Bangalow’s Simon Field reflects on the regional arts and theatre as Northern Rivers creatives pivot, adapt and test their resilience once more in face of natural disaster and brutal budget cuts.
It is day six after the devastating flood, the audition space for Byron Casting’s latest production is urgently moved to make way for the amazing crew organising emergency food supplies at the Moller Pavilion. The rain continues its droll rhythm, the lingering storm threatens, the casting panel awaits. Having washed off their volunteer’s mud, Anouska Gammon and Bobbie Field from Byron Casting wistfully glance at the open door wondering ‘why are we here, will anyone come?’
Months earlier, Anouska and Bobbie yet again rolled their creative dice with a dream to bring a powerful Australian drama to our region and create opportunity for local youth to tread the boards at the wonderful Rochdale Theatre in Lismore.
Facing the daunting unknowns of curating live performance is familiar territory for this determined duo. Byron Castings original short film “Selected” written and acted by 18 local teens just premiered at the Bangalow Film Festival. They were also integral in Bangalow Theatre Company’s lauded production of RENT which precariously navigated COVID lockdowns to deliver a blockbuster of a show to a packed Bangalow A&I Hall.
Those nights of intense music and dazzling performance felt a world away as the flood levy burst and the cruel dark waters consumed the land. Anouska and Bobbie, like many in our wonderful community, joined the army of volunteers. As the days blurred and the magnitude of the devastation unfolded it became clear their dreams for a show were also being washed away.
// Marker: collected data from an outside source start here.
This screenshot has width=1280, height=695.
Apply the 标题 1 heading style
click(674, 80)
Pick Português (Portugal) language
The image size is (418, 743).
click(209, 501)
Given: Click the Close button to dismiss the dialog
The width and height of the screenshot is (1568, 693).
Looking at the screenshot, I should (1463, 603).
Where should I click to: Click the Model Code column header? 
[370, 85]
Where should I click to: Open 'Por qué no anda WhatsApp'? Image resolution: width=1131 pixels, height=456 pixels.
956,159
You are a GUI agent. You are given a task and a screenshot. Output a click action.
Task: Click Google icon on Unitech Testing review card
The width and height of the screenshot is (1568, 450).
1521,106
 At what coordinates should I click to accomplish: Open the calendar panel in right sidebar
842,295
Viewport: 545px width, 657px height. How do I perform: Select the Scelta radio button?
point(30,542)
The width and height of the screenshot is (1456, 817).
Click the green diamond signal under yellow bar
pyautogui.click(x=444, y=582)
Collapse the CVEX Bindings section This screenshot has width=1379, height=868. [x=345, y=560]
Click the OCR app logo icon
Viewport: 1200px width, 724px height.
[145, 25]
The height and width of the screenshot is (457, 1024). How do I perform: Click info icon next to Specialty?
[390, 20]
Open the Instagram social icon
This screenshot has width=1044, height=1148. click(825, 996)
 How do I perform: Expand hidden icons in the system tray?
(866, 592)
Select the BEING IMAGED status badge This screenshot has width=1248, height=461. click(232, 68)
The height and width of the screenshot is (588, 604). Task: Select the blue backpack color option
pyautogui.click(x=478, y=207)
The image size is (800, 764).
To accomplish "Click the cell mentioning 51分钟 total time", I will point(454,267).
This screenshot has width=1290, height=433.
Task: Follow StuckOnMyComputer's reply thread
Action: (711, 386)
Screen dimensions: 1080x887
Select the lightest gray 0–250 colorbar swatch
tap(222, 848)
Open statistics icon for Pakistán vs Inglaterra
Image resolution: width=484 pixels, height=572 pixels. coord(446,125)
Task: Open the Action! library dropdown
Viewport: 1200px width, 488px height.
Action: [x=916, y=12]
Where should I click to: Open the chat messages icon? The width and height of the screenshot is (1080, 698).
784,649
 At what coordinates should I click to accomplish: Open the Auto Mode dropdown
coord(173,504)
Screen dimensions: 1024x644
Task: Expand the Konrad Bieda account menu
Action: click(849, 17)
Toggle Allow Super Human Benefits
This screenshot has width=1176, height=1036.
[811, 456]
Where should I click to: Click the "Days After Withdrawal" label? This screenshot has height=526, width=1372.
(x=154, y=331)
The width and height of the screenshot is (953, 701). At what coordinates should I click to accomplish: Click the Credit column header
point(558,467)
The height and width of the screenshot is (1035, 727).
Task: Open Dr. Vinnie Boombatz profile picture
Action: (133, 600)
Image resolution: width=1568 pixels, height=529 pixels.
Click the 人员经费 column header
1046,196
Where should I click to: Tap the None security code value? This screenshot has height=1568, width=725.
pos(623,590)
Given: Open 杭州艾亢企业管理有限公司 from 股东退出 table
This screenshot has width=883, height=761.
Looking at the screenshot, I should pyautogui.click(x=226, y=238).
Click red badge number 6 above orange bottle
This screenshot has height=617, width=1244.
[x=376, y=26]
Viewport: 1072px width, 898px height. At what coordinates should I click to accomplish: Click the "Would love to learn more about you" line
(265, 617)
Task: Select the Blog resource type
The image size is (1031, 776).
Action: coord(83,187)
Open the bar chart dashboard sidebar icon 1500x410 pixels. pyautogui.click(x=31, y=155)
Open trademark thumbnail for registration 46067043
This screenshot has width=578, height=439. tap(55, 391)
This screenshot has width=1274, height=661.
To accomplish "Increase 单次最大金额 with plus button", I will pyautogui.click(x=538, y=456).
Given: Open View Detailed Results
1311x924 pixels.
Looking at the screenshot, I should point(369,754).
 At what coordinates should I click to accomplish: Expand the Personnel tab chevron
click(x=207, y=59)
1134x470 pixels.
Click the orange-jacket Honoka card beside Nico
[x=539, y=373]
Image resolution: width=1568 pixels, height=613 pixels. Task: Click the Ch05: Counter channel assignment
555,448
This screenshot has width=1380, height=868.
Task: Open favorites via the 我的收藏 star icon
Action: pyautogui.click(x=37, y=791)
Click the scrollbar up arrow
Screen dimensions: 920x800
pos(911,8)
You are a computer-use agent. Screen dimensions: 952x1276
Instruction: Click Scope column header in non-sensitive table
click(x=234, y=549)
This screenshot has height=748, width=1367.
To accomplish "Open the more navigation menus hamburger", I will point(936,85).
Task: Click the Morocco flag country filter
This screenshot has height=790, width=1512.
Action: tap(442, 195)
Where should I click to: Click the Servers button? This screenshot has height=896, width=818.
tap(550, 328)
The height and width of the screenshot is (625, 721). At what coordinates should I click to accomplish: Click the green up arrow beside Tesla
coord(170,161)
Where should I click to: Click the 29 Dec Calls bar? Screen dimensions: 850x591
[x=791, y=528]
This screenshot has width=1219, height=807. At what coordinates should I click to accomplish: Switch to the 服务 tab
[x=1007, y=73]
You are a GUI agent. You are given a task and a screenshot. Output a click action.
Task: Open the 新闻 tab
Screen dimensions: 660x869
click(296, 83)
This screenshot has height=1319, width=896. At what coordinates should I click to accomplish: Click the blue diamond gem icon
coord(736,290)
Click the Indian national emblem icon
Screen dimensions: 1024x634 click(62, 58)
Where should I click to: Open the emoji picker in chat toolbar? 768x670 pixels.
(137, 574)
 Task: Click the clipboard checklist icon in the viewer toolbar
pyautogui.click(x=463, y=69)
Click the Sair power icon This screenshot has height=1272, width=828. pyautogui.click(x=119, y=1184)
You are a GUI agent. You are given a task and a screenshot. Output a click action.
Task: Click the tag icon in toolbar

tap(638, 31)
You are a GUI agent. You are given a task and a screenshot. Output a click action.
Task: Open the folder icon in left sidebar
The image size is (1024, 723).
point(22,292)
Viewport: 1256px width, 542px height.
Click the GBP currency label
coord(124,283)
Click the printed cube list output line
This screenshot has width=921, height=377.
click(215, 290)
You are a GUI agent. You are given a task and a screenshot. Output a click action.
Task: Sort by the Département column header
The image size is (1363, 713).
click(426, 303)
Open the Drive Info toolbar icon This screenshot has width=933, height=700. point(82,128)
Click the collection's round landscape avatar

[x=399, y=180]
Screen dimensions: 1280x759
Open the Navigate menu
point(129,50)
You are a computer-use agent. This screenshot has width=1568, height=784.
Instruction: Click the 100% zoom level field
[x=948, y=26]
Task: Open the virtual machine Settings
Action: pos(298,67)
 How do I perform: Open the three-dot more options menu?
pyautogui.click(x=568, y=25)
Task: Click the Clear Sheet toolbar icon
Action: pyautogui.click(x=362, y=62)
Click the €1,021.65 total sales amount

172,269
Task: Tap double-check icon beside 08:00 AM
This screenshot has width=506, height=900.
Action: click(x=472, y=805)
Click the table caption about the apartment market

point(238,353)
Fate though had other plans. With no stable phone or internet, there was no sure way to cancel auditions and so the pair patiently waited to audition any actor who braved the elements.
Gentle footsteps brought a fresh melody to the Scout Hall, a young barefoot actor gracefully enters the audition dressed in his Sunday best, he smiles a warm greeting then humbly apologises for his lack of shoes. He shares his dramatic story of waking at 2am and having a few desperate minutes to escape the rising water by climbing into the roof cavity. He had lost his home and his possessions, yet in the days that followed this opportunity to perform became a beacon of hope. He borrowed clothes from his grandfather, washed the mud from his skin, and rehearsed his lines. (Yes, he got the part).
Slowly, more and more actors from across our region arrived to audition, sharing stories of loss, survival, kindness and courage. As Anouska and Bobbie embraced these events it reignited their dream and affirmed their commitment to give these brave and talented actors a stage in which to share their craft. Having helped to clean and restore the physical effects of the floods, the pair seized the opportunity to support the emotional wellbeing of our community.
Live performance is an intrinsic part of our humanity and provides freedom to explore complex issues and create meaningful conversations. A Property of the Clan was written by Nick Enright in the early ‘90s and has become an important and powerful piece of Australian theatre exploring deep cultural issues of Australian masculinity and misogyny.
“I have always wanted to direct this play. I am a huge fan of Australian theatre, especially pieces that hold a mirror up to society and make us question our ways. This piece is confronting and raw, and its main themes are very prevalent today,” says Anouska.
According to an analysis by Ernst & Young, COVID lockdown’s caused a 72% decline in revenue for theatres across Australia, and just last month the Federal government significantly reduced its financial support of creatives, with regional arts funding is set to fall from $18 million in 2021-22 to $7.5 million in 2022-23.
There has never been a more important time than now to support our wonderful local performers, artists, and musicians. As our youth bravely navigate these turbulent years, performing arts offers them an amazing avenue to find safe passage, to grow as a person, and to share incredible stories with our community.
Fortunately for Anouska, Bobbie and their team of 20 actors four incredible local businesses First National Real estate (Byron Bay), Harvest Café (Newrybar), Trip a Deal (Byron Bay) and Cumulus VFX (Byron Bay) have generously come in as sponsors to ensure the show will still go on.
“We were planning for a cast of 10. However, we were so impressed by the talent of these young actors, and how brave and prepared they were we now have a cast of 20, with 17 of those being teenagers. It’s pretty powerful stuff seeing them so engaged, finding meaning in the words and bringing the script to life,” says Anouska.
The hard work of pre-production and rehearsal is underway, the excitement of possibility is building and these local businesses have ensured the theatre doors will be open. But there is no show without you.
“The last couple of years have been incredibly tough for our youth. Witnessing them turn up to rehearsals, connecting with their peers and doing what they love is just what they need. I feel honoured to be facilitating this opportunity with such great actors,” says producer Bobbie Field.
A Property of the Clan is produced by Byron Casting and will be performed at the Rochdale Theatre, Lismore 20-28 May.